Tatsächlich findet uns kurz darauf ein netter junger Mann mit einem halb so alten Auto und nimmt unsere Karre mit. Der Weg hinunter ist zum Glück nicht so steil wie hinauf, irgendwie sind wir auf einer anderen Straße gelandet.
Wir beschließen also, Richtung Osten zu fahren, allerdings nur noch auf guten Straßen, die wir auch wieder zurück fahren würden. Der Regen wird stärker. Die Straßen besser. Wir fahren und fahren, durch viele Tunnels, an wunderschönen Landschaften vorbei, nur haben wir keine Lust, auszusteigen, weil das Wetter sich nicht zum Besseren wendet. Kaum kommt die Sonne einmal kurz heraus, schüttet es schon wieder. Kurz hinter Santana kehren wir um. Wir finden auf der Karte eine Straße, die direkt durch die Insel wieder in den Süden führt. Die wollen wir erwischen.

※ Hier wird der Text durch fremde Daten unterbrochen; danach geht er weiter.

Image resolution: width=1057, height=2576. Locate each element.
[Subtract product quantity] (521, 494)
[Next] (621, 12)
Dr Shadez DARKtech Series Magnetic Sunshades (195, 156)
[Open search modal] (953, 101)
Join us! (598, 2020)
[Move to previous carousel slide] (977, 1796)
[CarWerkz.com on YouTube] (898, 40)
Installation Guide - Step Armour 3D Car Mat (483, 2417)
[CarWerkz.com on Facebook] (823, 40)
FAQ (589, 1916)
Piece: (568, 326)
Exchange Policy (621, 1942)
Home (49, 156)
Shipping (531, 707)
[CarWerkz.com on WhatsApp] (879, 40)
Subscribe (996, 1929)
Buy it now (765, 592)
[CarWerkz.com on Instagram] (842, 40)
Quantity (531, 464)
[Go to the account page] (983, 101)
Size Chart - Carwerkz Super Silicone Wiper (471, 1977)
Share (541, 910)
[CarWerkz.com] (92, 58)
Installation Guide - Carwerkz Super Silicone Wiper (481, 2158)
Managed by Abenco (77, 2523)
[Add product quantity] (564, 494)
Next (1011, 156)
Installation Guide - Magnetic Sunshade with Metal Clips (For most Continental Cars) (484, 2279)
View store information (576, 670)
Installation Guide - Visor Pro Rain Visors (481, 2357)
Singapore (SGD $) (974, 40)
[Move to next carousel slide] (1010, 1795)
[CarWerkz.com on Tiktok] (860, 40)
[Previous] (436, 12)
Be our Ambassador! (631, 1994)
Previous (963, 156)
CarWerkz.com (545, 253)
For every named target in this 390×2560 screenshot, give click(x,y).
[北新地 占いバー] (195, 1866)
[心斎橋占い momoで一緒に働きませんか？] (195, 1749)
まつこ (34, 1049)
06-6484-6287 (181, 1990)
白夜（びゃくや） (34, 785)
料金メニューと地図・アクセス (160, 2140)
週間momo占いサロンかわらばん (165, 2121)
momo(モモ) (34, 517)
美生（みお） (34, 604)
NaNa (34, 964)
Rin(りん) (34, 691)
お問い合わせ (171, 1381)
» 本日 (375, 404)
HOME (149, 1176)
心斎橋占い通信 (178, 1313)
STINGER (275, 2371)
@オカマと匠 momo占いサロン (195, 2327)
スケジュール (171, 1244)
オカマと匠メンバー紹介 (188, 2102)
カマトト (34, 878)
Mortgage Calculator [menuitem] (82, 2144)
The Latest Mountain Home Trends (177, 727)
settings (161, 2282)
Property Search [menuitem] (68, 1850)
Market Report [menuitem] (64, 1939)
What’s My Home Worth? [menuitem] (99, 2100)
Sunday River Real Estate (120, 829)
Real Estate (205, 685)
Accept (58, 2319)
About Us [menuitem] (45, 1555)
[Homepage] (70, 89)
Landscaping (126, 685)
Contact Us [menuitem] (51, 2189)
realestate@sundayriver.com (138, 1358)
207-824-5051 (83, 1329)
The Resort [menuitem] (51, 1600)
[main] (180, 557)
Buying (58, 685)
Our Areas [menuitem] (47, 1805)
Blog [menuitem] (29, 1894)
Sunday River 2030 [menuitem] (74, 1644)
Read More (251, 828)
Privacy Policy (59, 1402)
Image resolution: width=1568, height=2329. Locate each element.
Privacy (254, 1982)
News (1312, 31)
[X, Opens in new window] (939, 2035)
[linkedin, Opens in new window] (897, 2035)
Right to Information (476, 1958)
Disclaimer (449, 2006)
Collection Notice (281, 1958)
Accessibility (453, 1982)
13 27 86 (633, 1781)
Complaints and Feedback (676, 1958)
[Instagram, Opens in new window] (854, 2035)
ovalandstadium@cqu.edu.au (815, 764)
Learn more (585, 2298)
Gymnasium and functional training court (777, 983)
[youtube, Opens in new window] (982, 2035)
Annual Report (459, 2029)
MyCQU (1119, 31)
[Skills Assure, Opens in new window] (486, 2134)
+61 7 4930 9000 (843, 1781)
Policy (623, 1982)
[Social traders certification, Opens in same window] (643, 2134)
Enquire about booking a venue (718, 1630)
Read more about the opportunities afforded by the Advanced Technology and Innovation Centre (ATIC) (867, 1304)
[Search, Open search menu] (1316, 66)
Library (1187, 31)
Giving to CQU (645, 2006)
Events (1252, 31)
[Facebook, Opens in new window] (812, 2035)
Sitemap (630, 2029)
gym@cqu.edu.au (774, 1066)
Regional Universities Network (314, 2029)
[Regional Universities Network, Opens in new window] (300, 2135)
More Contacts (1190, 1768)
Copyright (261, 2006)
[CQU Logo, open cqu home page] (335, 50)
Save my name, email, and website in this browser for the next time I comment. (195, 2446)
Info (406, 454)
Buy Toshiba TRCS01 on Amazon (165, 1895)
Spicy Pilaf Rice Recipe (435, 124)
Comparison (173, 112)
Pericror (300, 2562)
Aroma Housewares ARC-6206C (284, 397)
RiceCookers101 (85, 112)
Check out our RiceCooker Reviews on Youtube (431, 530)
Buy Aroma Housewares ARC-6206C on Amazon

Am Rückweg entdecken wir plötzlich Schilder, die nach Portela deuten. Juhuu, anscheinend kommen wir doch noch zu unserem Markt. Wieder wird die Straße steiler und enger, aber mit dem neuen Auto schaffen wir das. In Portela allerdings ist gar nichts. Nicht nur kein Markt, buchstäblich nichts, auch kein richtiger Ort. Was bleibt uns übrig: Wir fahren nach Funchal, parken dort unser Auto und laufen etwas im Regen in der Stadt herum. Ein wunderschöner Regenbogen begleitet uns bis zum Meer, wo wir Maroni kaufen und ein Bier.
Abends gibt es Thunfisch in einem portugiesisch/chinesischen Restaurant, dessen Inhaber, ein dicker Chinese, sehr gut Deutsch spricht. Kleines nettes Lokal. Nach einiger Zeit betritt der Koch das Lokal und stürzt sich kopfüber in die Tiefkühltruhe, die in einer kleinen Nische hinter einem Tisch steht. Er wühlt das unterste zuoberst, offensichtlich sucht er irgendwas, vielleicht das Thunfischsteak. Direkt neben der Kühltruhe sitzt eine Dame, die ihr Abendessen in Ruhe verzehren möchte. Sie sieht sich mehrmals um, ohne Erfolg. Der Koch wühlt. Schließlich kommt der Besitzer wieder herein. Anscheinend hat der Koch aufgegeben, jedenfalls fängt der jetzt an zu wühlen, Eispakete herauszunehmen, Plastiktüten auf der Truhe zu stapeln und seinen Hintern der Dame ins Gesicht zu strecken. Nein, das ist übertrieben, es war eher der Hinterkopf. Die Dame dreht sich um und sagt etwas. Der Chinese versteht plötzlich kein Deutsch mehr. Oder Englisch. Er wühlt weiter. Irgendwann zieht er, schon fast ganz in die Truhe eingetaucht, von ganz unten ein Paket herauf. Die Gäste sind längst verstummt und beobachten die Szenerie. Alle klatschen. Der Chinese, völlig überrascht, taucht aus der Kühltruhe auf und strahlt, mit einem Eispäckchen unbekannten Inhalts in der Hand.